On the continent the advances in medicine, technology, and science are taking hold. I remember when I was in Africa almost everyone had a cell phone and could easily stay connected. Advances in medicine are slow to be adopted mostly because of their costly nature, but there are growing efforts to provide services. We all need to remember that Africans are not just vulnerable people, but also solvers of problems. They may live in dire situations, but they still have the capacity to run a more effective program that pinpoints the real issue, which many times Western donors miss. The greatest innovation that I have seen developed so far has been the PlayPump. Discovered and designed by a man visiting South Africa. The pumps are set up to provide children a way to release their energy on a roundabout and also pump clean water for their community. There is a wealth of children’s energy, but a lack of means to use that energy. The water pumped through play is then stored in a 600 gallon container with billboards promoting HIV/AIDS education and other healthy messages. These billboards assist in paying for upkeep and maintenance of the pump. No worries children are not forced to play or pump, they just enjoy playing and that helps their community to have clean water. Water-related diseases are the leading cause of death in Africa and the ‘developing’ world. It is estimated that two out of every five Africans live without a clean water source. With the PlayPump children are able to stay in school instead of getting water. Women and children benefit from less injuries due to carrying heavy water containers over long distance. Women can focus more on their families and children with extra time not spent on water fetching. Some women have been able to start-up small businesses to provide an added income source and more food for their families.

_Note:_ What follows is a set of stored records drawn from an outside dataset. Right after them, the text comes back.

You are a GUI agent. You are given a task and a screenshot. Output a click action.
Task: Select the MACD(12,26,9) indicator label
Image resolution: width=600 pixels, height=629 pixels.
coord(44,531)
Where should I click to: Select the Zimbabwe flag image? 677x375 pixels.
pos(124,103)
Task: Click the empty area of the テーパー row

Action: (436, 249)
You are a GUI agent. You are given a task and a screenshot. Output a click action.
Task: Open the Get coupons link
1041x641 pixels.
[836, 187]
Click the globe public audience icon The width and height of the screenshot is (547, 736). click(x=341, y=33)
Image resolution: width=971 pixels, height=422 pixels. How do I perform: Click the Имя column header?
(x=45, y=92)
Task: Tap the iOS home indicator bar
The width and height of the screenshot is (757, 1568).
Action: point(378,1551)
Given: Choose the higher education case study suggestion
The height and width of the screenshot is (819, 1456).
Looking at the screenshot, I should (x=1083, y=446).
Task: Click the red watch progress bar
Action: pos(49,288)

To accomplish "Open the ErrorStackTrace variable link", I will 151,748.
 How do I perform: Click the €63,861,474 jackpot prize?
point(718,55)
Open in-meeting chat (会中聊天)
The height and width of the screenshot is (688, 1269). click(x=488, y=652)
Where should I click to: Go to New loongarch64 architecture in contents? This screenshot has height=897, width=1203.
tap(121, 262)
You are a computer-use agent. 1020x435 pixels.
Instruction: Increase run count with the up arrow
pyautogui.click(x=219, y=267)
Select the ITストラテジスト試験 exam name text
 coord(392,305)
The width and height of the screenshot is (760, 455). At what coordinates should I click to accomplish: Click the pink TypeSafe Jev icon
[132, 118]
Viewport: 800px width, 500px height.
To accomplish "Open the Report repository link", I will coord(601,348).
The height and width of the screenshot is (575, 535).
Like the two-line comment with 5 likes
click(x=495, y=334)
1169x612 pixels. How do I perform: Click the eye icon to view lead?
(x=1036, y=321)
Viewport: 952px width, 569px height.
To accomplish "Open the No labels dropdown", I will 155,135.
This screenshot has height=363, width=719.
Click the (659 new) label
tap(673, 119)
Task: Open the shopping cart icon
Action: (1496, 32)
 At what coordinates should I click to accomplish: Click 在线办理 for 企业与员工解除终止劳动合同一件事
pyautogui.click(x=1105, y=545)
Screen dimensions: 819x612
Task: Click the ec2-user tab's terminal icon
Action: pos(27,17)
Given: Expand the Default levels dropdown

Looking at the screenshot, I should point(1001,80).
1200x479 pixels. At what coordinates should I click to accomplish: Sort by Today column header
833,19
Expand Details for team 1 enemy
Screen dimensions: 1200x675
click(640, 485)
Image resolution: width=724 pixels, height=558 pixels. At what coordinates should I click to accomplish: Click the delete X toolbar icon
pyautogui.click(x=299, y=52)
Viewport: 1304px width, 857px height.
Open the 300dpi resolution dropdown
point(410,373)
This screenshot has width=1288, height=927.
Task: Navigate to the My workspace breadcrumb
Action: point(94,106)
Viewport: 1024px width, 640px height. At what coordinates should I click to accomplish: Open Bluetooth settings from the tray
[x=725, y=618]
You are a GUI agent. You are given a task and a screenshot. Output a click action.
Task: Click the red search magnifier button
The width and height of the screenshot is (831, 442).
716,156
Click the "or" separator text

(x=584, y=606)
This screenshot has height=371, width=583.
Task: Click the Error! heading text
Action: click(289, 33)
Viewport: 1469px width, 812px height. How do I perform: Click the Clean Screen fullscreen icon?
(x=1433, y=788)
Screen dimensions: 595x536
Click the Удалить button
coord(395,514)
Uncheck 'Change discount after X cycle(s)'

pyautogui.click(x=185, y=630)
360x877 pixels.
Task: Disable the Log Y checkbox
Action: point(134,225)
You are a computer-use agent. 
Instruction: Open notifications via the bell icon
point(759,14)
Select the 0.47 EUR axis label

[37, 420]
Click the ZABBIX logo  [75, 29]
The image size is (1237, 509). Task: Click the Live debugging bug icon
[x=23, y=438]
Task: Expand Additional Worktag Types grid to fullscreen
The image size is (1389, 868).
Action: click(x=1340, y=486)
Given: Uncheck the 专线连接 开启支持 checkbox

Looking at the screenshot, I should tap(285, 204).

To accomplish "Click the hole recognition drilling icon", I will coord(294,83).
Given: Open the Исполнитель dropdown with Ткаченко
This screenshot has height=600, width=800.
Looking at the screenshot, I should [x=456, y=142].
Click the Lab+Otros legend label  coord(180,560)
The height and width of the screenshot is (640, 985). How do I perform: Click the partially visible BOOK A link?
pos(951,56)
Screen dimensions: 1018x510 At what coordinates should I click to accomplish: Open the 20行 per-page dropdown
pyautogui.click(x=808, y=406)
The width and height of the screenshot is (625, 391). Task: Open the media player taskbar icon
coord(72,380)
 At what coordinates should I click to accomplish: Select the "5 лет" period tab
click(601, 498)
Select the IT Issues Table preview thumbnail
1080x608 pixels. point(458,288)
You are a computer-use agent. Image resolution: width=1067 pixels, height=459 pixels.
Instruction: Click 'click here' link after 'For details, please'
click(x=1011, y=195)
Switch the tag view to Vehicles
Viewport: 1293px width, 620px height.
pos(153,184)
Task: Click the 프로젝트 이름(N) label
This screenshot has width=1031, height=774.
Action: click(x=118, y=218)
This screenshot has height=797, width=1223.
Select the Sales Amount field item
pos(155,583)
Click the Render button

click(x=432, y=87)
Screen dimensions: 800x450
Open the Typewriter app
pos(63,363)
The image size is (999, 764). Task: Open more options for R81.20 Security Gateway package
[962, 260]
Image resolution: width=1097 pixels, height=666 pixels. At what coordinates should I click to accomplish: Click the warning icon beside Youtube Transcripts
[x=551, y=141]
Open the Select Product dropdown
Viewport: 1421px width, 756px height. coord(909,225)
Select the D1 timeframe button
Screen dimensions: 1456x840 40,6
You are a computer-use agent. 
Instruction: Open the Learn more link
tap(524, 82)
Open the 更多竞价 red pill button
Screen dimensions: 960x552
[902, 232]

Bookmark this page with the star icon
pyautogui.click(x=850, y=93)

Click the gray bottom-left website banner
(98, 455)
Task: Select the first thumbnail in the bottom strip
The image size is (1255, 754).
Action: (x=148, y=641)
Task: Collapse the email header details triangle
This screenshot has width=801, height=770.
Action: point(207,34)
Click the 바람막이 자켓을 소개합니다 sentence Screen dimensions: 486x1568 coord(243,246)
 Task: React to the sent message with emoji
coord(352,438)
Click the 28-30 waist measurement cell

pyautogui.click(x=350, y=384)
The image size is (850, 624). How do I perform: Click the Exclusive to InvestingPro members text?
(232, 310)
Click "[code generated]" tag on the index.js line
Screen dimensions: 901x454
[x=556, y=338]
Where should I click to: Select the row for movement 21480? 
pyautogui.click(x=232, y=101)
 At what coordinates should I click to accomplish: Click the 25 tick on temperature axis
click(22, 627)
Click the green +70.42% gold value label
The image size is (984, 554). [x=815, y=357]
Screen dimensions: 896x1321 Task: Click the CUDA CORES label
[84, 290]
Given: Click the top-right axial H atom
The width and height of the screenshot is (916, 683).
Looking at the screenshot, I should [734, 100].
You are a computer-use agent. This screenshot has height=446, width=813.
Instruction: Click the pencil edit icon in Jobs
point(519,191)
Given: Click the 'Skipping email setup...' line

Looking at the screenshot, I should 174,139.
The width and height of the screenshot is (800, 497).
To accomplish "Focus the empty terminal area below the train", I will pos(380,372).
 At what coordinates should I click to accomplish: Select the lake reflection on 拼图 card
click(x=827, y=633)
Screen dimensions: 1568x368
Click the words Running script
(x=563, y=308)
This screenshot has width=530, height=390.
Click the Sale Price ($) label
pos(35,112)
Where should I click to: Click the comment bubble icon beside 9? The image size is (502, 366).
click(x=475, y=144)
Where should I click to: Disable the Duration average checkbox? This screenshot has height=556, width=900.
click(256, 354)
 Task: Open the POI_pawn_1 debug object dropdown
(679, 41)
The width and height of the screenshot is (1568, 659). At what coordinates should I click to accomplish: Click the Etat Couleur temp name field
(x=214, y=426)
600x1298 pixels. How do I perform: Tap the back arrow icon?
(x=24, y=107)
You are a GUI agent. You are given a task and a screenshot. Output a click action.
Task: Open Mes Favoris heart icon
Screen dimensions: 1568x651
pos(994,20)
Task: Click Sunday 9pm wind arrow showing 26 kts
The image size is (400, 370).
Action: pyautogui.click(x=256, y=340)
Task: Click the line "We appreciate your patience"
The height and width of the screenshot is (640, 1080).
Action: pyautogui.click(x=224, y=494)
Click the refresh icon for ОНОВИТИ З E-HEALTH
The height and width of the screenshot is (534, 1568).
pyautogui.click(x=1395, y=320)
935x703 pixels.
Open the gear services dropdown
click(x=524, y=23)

Beyond the calls of corruption, falsified elections, and conflict between candidates, there is an increase in credible leaders in African countries. The first woman leader was elected last year. Leadership is growing as Africans step up to help one another and show their fellow citizens effective ways to improve life. There has also been a venture launched by an African millionaire to combat corruption within African governments. Mo Ibrahim, a Sudanese multi-millionaire, is offering $5 million to African heads of state who deliver security, health, and economic development to its people. The Mo Ibrahim Prize for Achievement in African Leadership was launched on the 28th of November this year. This is obviously a very controversial idea and many have stated that African leaders that are oppressing and killing their people will continue to do just that. Mo Ibrahim has said, “The day we do not need any aid will be the most wonderful day in my life.” The award will be given out as $200,000 for 10 years after the leader is out of office, so that the African leaders will have a life after office. Secretary General Annan has thanked Ibrahim for offering such a generous prize, but many still remain skeptical. Keep a watch on this one, time will tell if it will be successful.

Along with all the innovation and advancement there is also a great opportunity fro those of us in the ‘developed’ Western world. Doing your research, finding a sustainable project to assist, and becoming personally involved in working for Africa provides so many opportunities for personal development and happiness. I can tell you working in Africa is a joy and an amazing way to self-actualize your potential to change the world. Don’t wait, jump in – each year that you wait is a missed opportunity, each day that you do not challenge yourself is a wasted day, each minute is a lost life.